The impact of the fall-back by banks on trading has been dramatic. According to the Royal Bank of Scotland, liquidity in the US credit markets has dropped by about 90pc since 2006. Jenkins at LNG Capital says that the poor liquidity has prompted some fund managers to alter their investment behaviour altogether and buy and hold bonds until maturity, rather than selling them on and booking the gains.
Companies that have been flooding the primary market with debt have met voracious demand from investors hunting for yield in the low rate environment.
But the moment when bond investors change investment strategies and rush to sell bonds could soon be at hand.
Even though Janet Yellen, the chair of the Fed, last week indicated that a rate hike was not imminent, investors still expect the central bank to start tightening monetary policy at some point later this year. As the Fed moves closer towards its first rate rise in nine years, the pressure on bond markets is expected to mount.
“A signal that the US interest rate cycle is changing could be the trigger for the change in investor sentiment. Because Europe is in a slightly different phase, with the beginning of QE, it may not have much of an impact here, but certainly US high-yield debt, and emerging market bonds, could really suffer,” says Hill of ICMA.
A drop in liquidity is common during times of market stress, notes LNG’s Jenkins. Even so, there are fears that any looming sell-off would be exacerbated by the already illiquid nature of the market and the number of investors that have all made similar bets.
“We are in a position where pretty much every investor is positioned the same way,” says Hill. “When people start selling, they will all be sellers at the same time and that is a problem, particularly in the current climate.”
Since 2013 there have been growing expectations of a so-called “Great Rotation” out of fixed income investments and into equities. A concerted move into stocks would hit some bond funds hard, says Jenkins at LNG Capital.
“The problem might be if a huge bond fund gets redemptions because people are moving out of bonds and into equities. You’re going to have a situation where people become forced sellers and there’s no natural buyers.”
The trigger “would have to be that interest rates are going up because the economy’s booming and the equity market is booming with it.”
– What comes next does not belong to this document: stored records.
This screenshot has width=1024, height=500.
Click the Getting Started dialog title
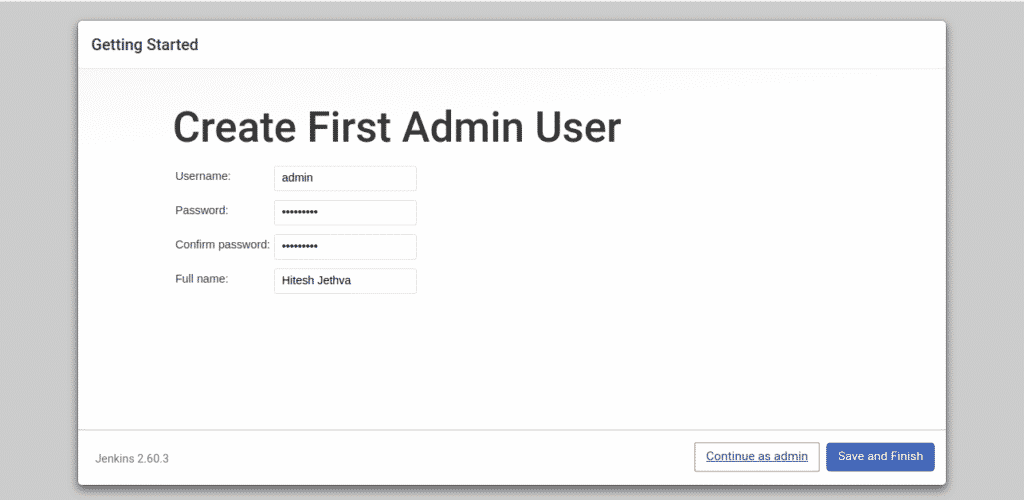click(x=145, y=45)
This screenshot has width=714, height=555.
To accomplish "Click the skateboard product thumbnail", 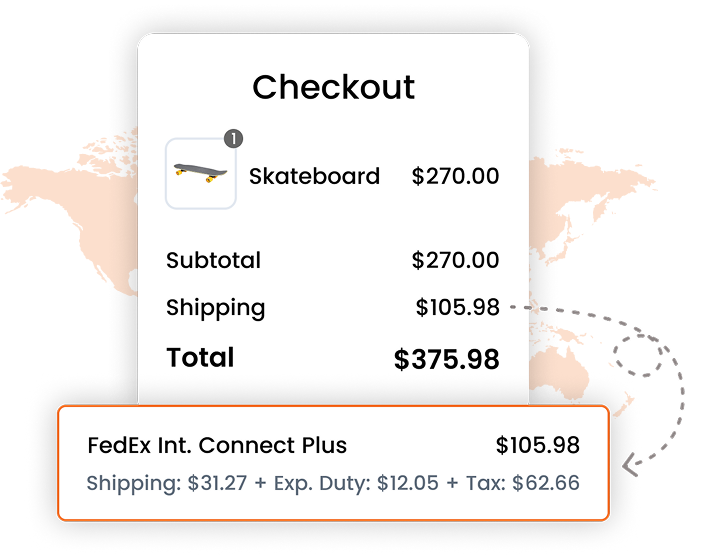I will (x=200, y=174).
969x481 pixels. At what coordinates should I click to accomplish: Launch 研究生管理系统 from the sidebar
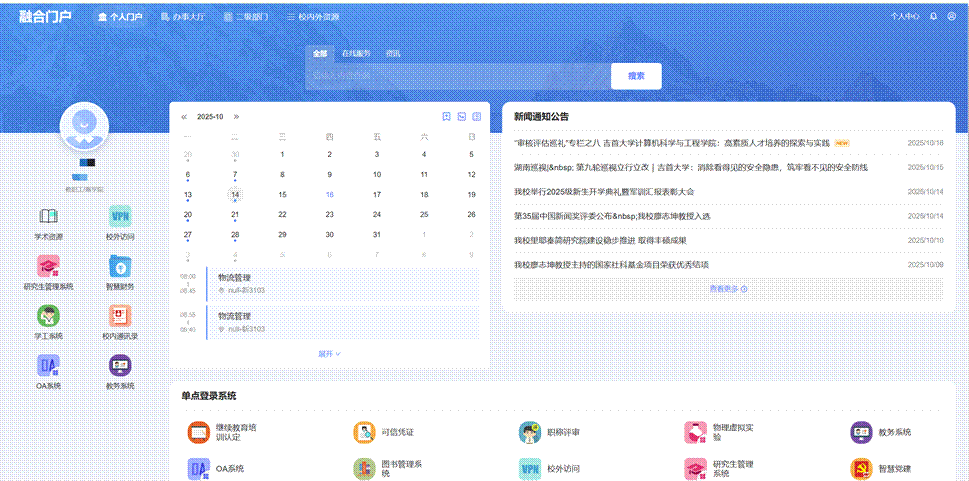(48, 266)
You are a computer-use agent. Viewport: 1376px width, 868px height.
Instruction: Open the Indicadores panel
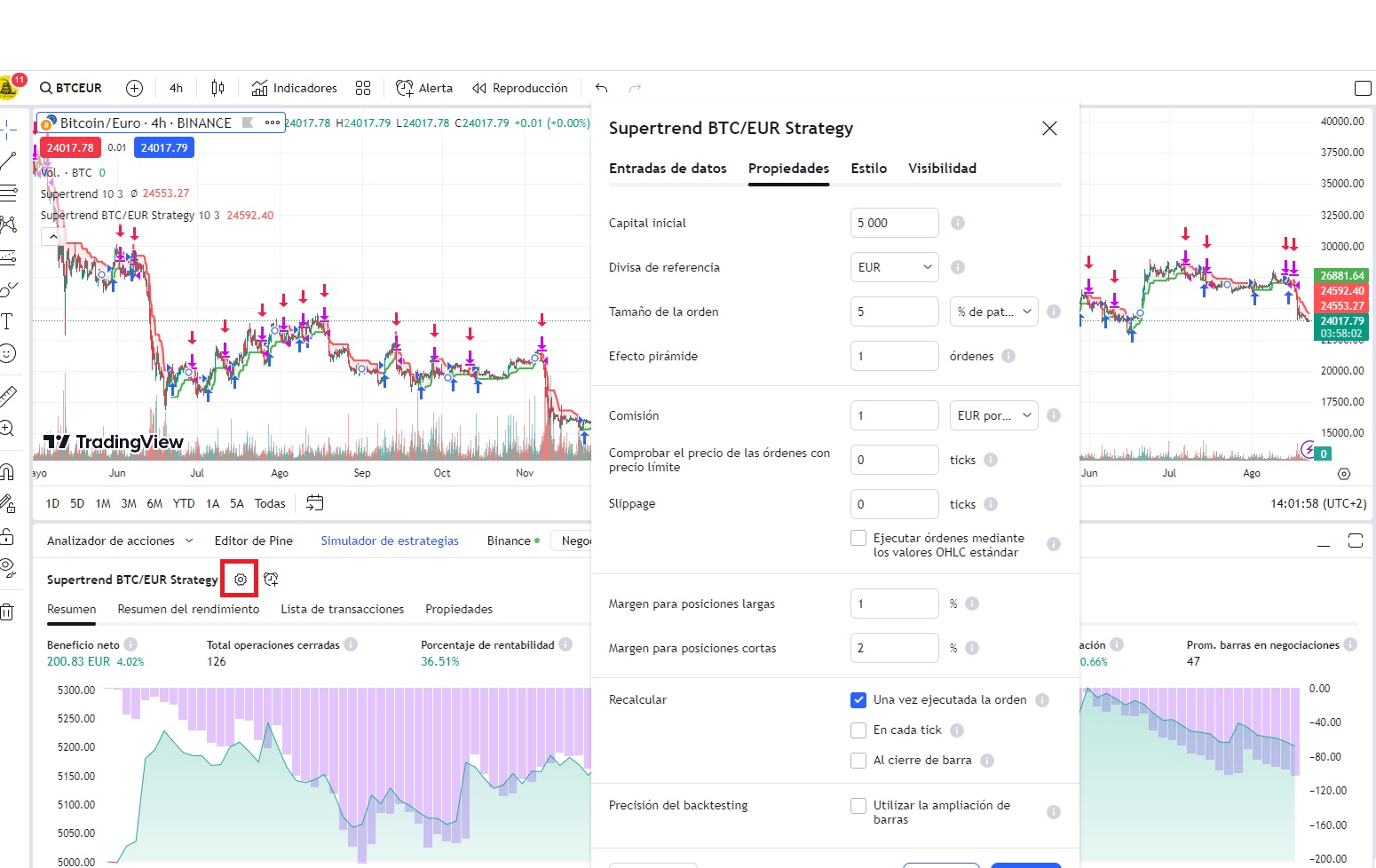294,88
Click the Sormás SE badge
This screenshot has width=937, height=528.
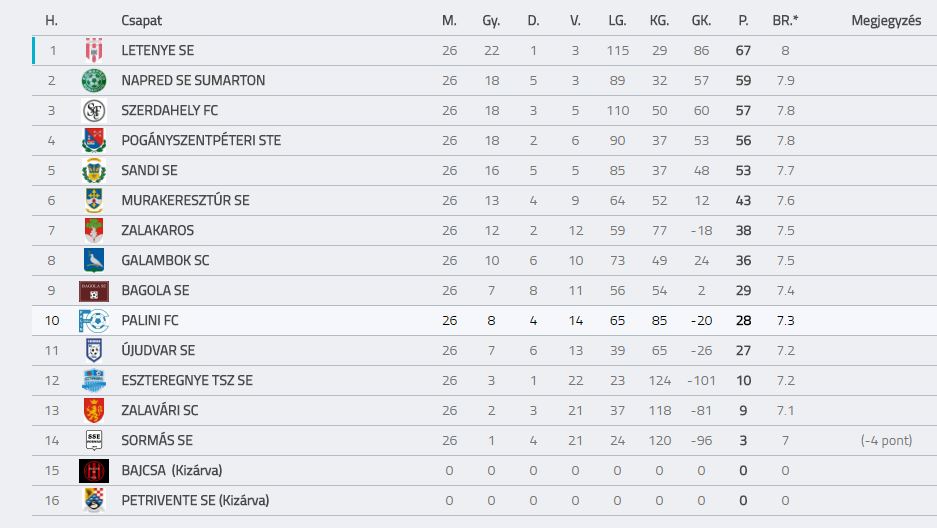tap(94, 440)
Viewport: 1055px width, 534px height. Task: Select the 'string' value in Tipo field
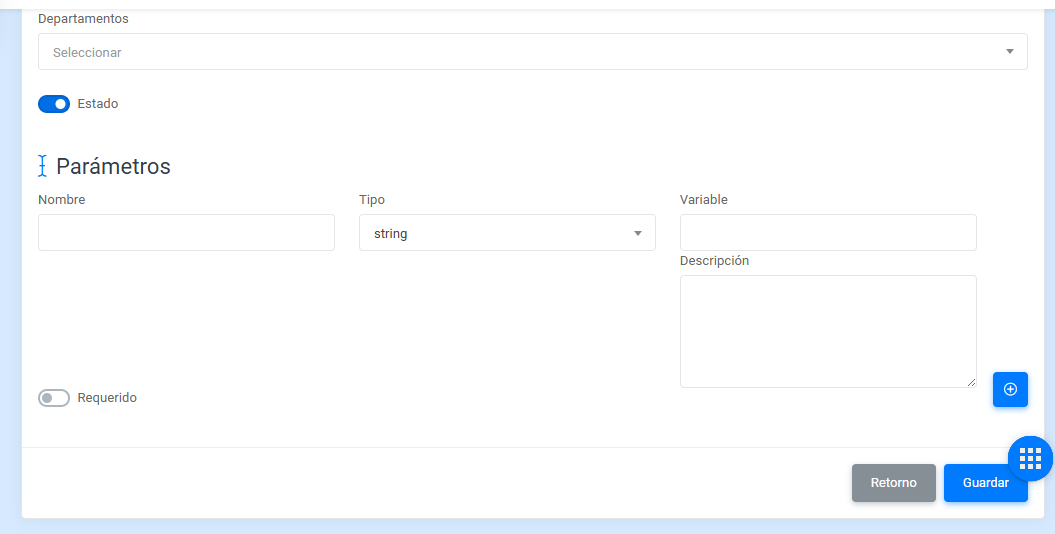click(390, 233)
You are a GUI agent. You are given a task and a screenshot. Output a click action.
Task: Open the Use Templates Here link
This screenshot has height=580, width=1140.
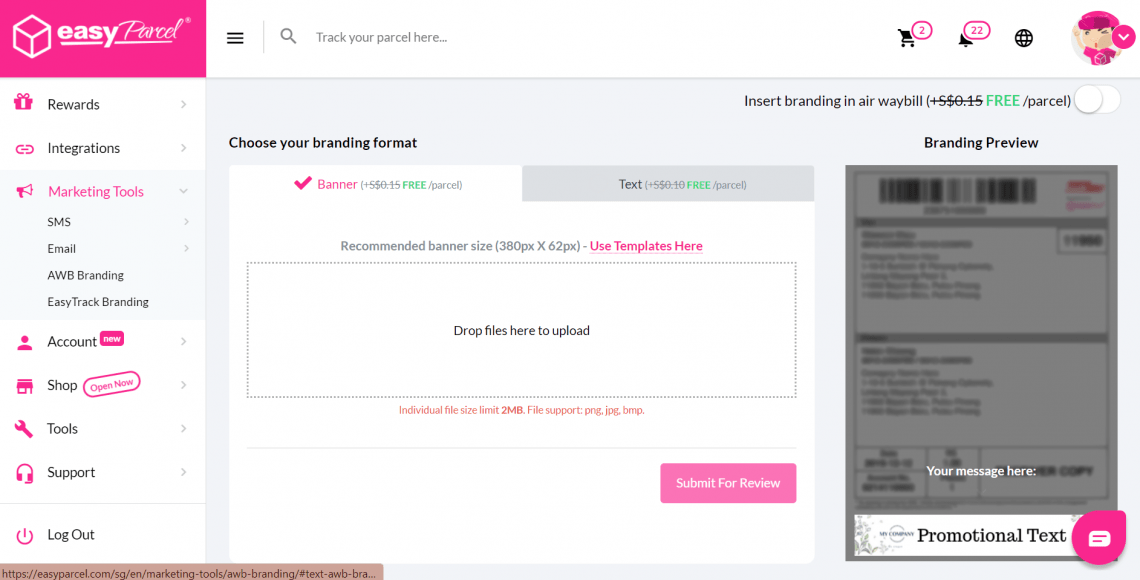point(646,246)
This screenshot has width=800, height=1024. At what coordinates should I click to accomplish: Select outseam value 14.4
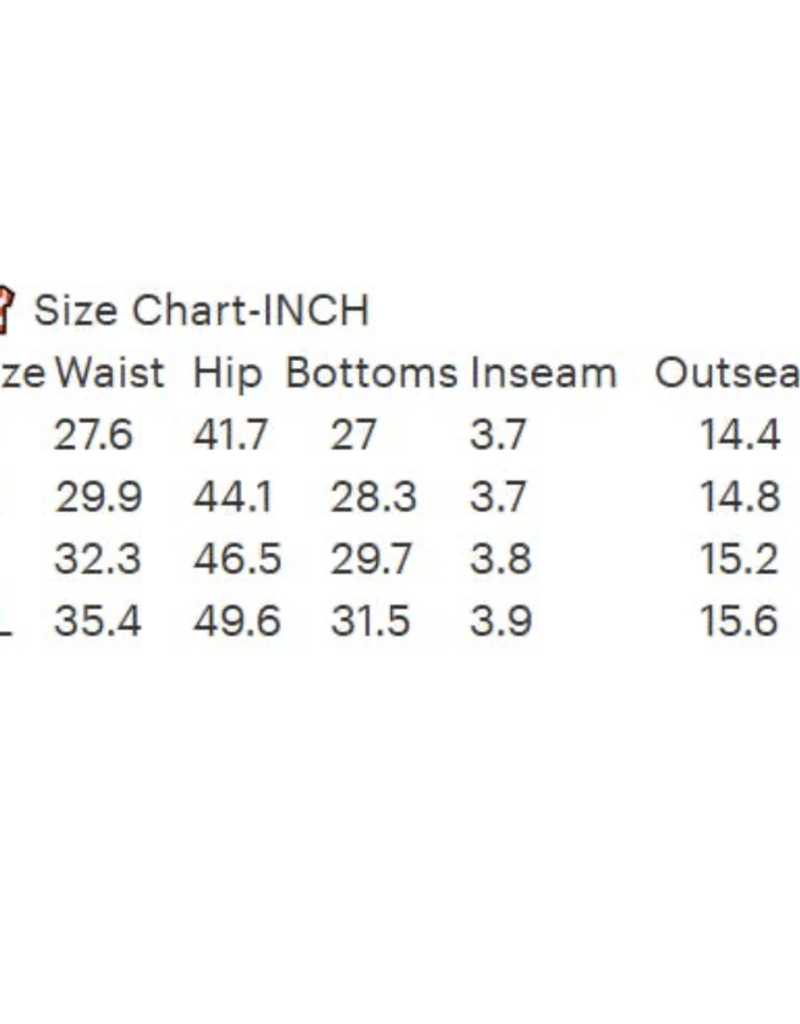click(740, 434)
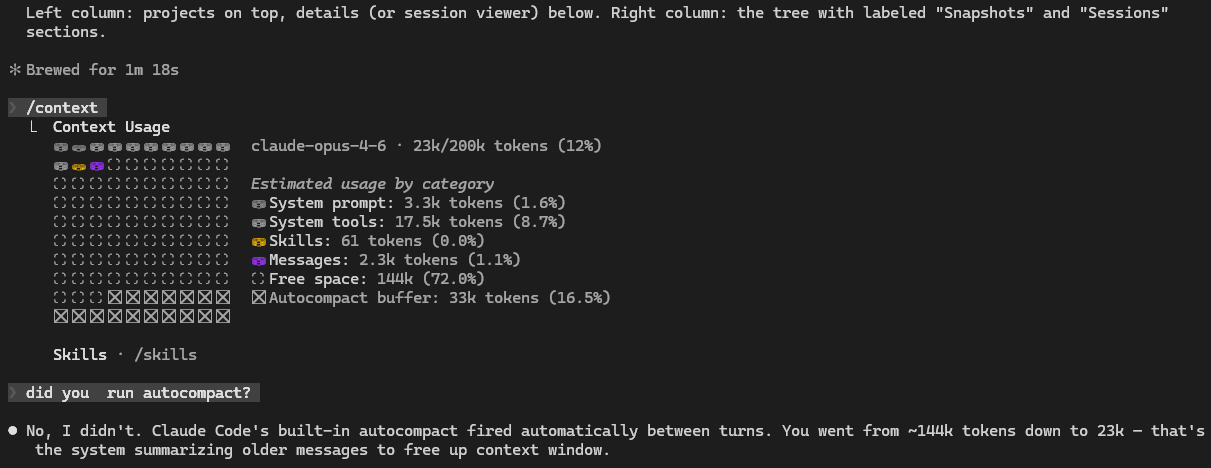Image resolution: width=1211 pixels, height=468 pixels.
Task: Click the 'did you run autocompact?' prompt text
Action: (138, 393)
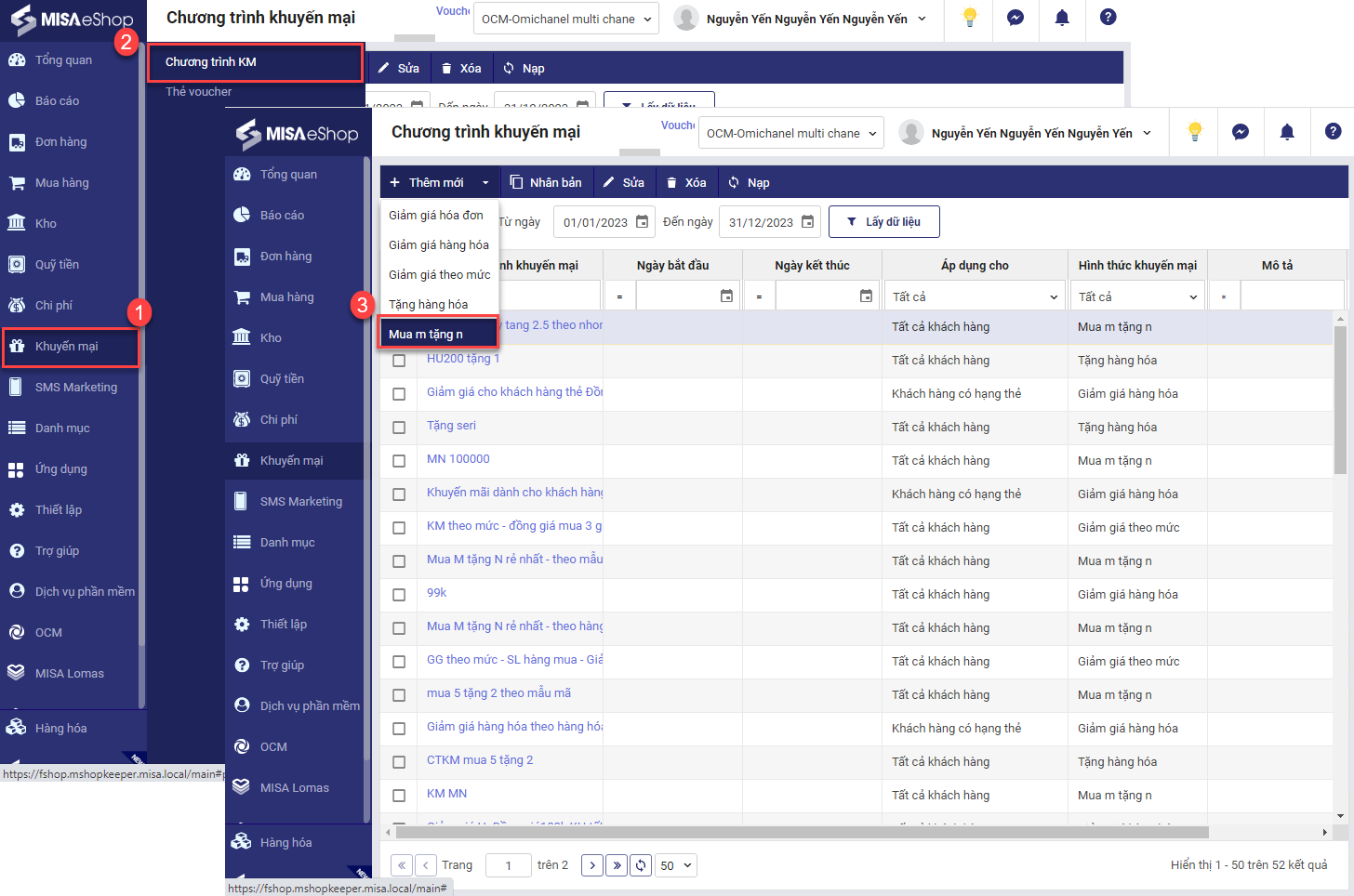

As well as the drop in the liquidity, a sell-off is likely to be intensified by consolidation among investment firms, which means the bond market now has fewer players.
“There are now some very large bond investors, some behemoths that have some enormous credit positions. Probably the most vulnerable are those with a heavy concentration of retail investors,” according to Stopford. “The demand for corporate bonds has so far been met by supply,” he says.
“The concern is that if investors at some point decide to offload corporate bonds, and a lot of people look to do that simultaneously, then we might find out just how much liquidity has declined.”